** begin Provided passage **
# No retreat in Wing Chun ?



## mook jong man (Jul 2, 2011)

Over the years I was told by several of my instructors " That there is no retreat in Wing Chun " 
But strictly speaking it is not true is it , granted I can't think of any techniques where a full backwards step is taken.

But I can think of a few where you shift back a few inches or take half a step back , or even pivoting back with a step to yield to a greater force .

Most of these are used strategically to cause the opponent to over extend themselves and lose balance or pull them into a waiting strike.

What are your thoughts on this subject Wing Chun / Wing Tsun brethren ?


----------



## WC_lun (Jul 2, 2011)

I've been taught that same thing.  In a way it is true, as "retreating" for a WC person means just a shift to create space.  Well trained WC guys don't step straight back though, which you do see in other sytems when they are pressed on the center.


----------



## Jake104 (Jul 2, 2011)

I like to fight using my common sense. So if I need to retreat, I will. Just depends on the situation. There are plenty of times where charging in will get you hurt. Like a larger opponent or a weapon. Just to name a few.
** end Provided passage **
== What is asked ==
Retype the Wing Chun forum thread word for word, from its title through the last reply.
** begin Data lines **
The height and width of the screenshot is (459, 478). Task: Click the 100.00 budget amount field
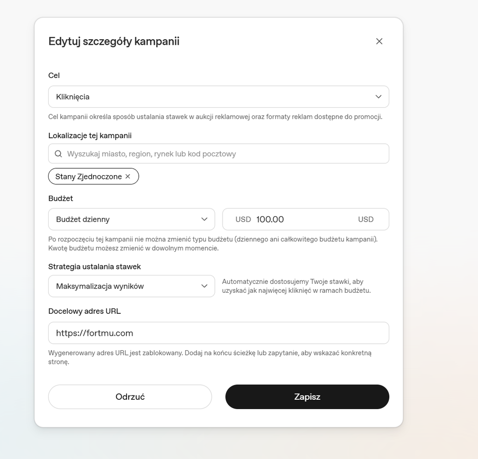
** end Data lines **
== Output for this task ==
# No retreat in Wing Chun ?



## mook jong man (Jul 2, 2011)

Over the years I was told by several of my instructors " That there is no retreat in Wing Chun " 
But strictly speaking it is not true is it , granted I can't think of any techniques where a full backwards step is taken.

But I can think of a few where you shift back a few inches or take half a step back , or even pivoting back with a step to yield to a greater force .

Most of these are used strategically to cause the opponent to over extend themselves and lose balance or pull them into a waiting strike.

What are your thoughts on this subject Wing Chun / Wing Tsun brethren ?


----------



## WC_lun (Jul 2, 2011)

I've been taught that same thing.  In a way it is true, as "retreating" for a WC person means just a shift to create space.  Well trained WC guys don't step straight back though, which you do see in other sytems when they are pressed on the center.


----------



## Jake104 (Jul 2, 2011)

I like to fight using my common sense. So if I need to retreat, I will. Just depends on the situation. There are plenty of times where charging in will get you hurt. Like a larger opponent or a weapon. Just to name a few.